Entries supplied below:

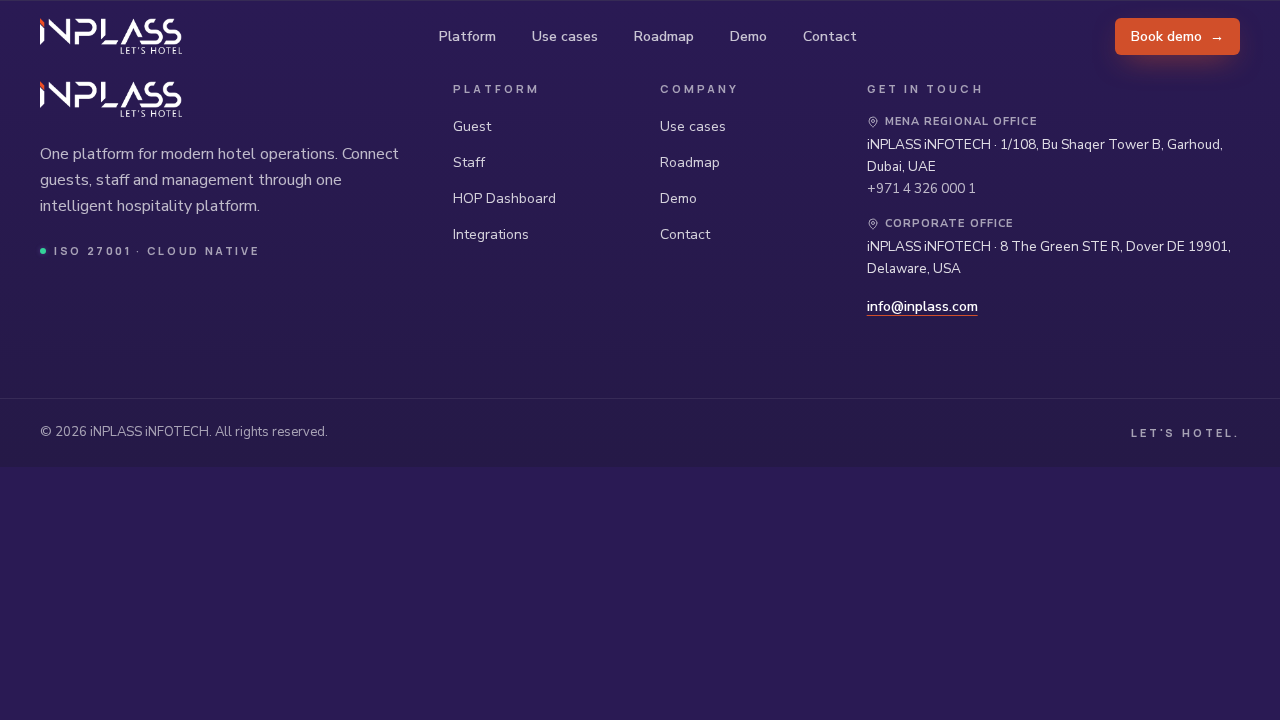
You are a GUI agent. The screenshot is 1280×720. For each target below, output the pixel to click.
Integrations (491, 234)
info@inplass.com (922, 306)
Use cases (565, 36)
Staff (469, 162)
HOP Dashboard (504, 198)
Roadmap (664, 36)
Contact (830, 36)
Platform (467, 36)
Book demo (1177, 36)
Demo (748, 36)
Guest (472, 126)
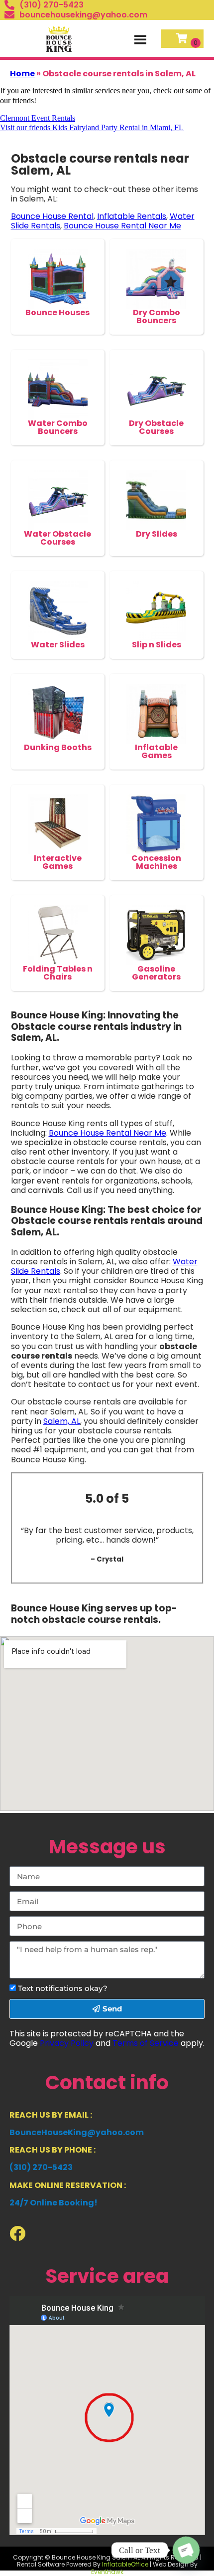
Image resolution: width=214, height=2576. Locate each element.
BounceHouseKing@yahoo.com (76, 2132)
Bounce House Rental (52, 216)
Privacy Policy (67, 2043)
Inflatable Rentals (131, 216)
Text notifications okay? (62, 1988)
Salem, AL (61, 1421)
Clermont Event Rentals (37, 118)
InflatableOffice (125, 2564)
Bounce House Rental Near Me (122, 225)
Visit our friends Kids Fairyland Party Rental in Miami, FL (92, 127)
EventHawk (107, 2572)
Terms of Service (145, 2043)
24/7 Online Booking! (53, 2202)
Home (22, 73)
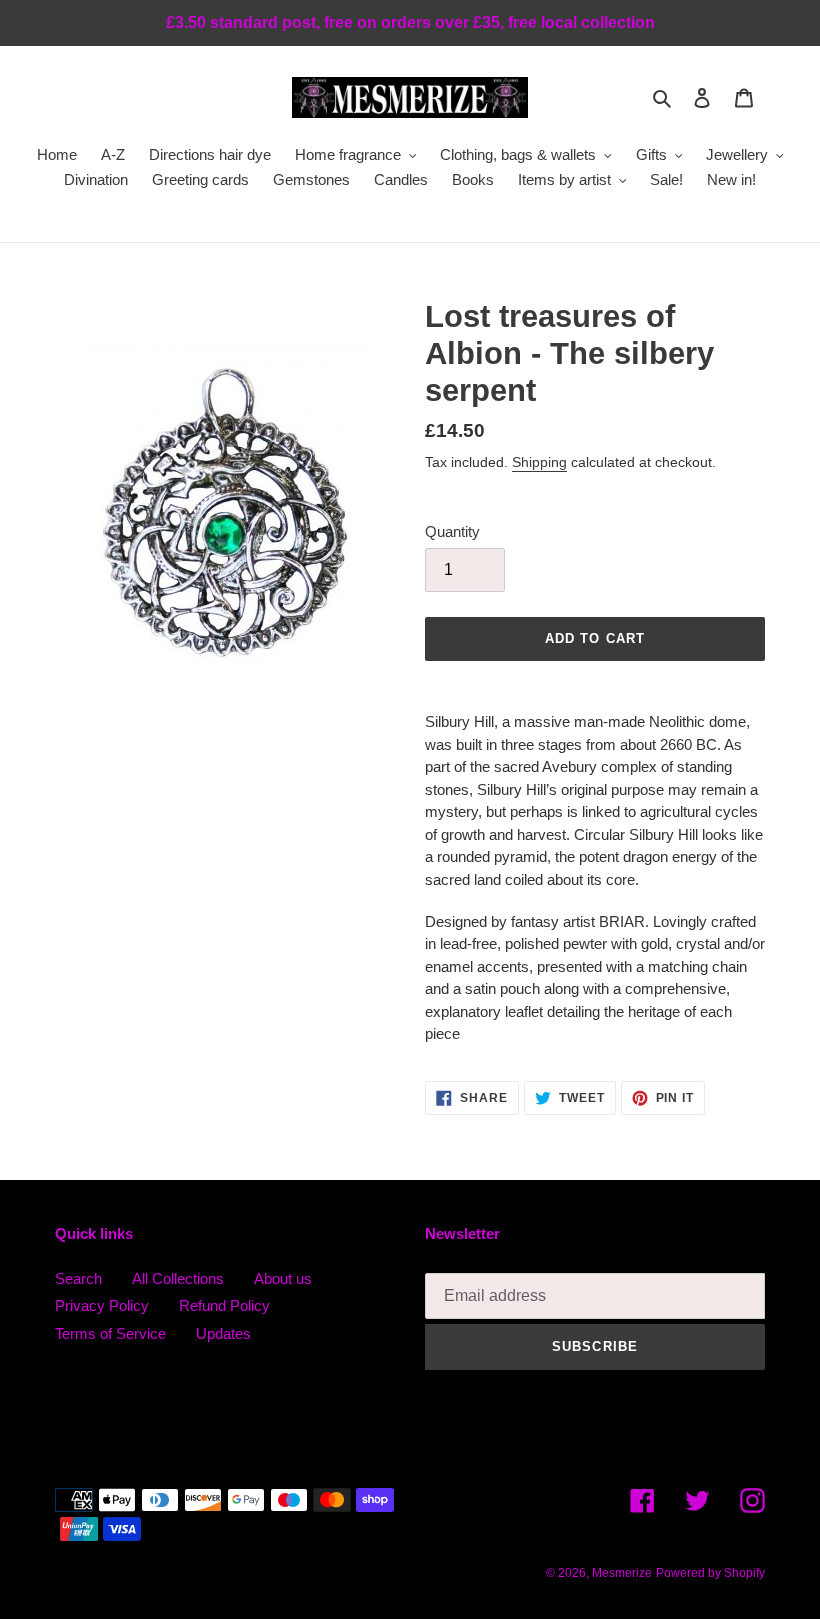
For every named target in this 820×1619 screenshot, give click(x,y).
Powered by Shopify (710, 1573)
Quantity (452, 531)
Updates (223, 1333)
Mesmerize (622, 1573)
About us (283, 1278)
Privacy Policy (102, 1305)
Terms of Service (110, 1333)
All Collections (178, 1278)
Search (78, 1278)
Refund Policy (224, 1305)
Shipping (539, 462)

End of Entries supplied.

**Assignment:**
Although the records include pictures, the copy should reproduce every line exactly and none of the pictures.

**Response:**
You are a GUI agent. The screenshot is 1280×720. For each target below, output the pixel to click.
Integrations (491, 234)
info@inplass.com (922, 306)
Use cases (565, 36)
Staff (469, 162)
HOP Dashboard (504, 198)
Roadmap (664, 36)
Contact (830, 36)
Platform (467, 36)
Book demo (1177, 36)
Demo (748, 36)
Guest (472, 126)
Image resolution: width=214, height=2576. Locate each element.
BounceHouseKing@yahoo.com (76, 2132)
Bounce House Rental (52, 216)
Privacy Policy (67, 2043)
Inflatable Rentals (131, 216)
Text notifications okay? (62, 1988)
Salem, AL (61, 1421)
Clermont Event Rentals (37, 118)
InflatableOffice (125, 2564)
Bounce House Rental Near Me (122, 225)
Visit our friends Kids Fairyland Party Rental in Miami, FL (92, 127)
EventHawk (107, 2572)
Terms of Service (145, 2043)
24/7 Online Booking! (53, 2202)
Home (22, 73)
For every named target in this 820×1619 screenshot, give click(x,y).
Powered by Shopify (710, 1573)
Quantity (452, 531)
Updates (223, 1333)
Mesmerize (622, 1573)
About us (283, 1278)
Privacy Policy (102, 1305)
Terms of Service (110, 1333)
All Collections (178, 1278)
Search (78, 1278)
Refund Policy (224, 1305)
Shipping (539, 462)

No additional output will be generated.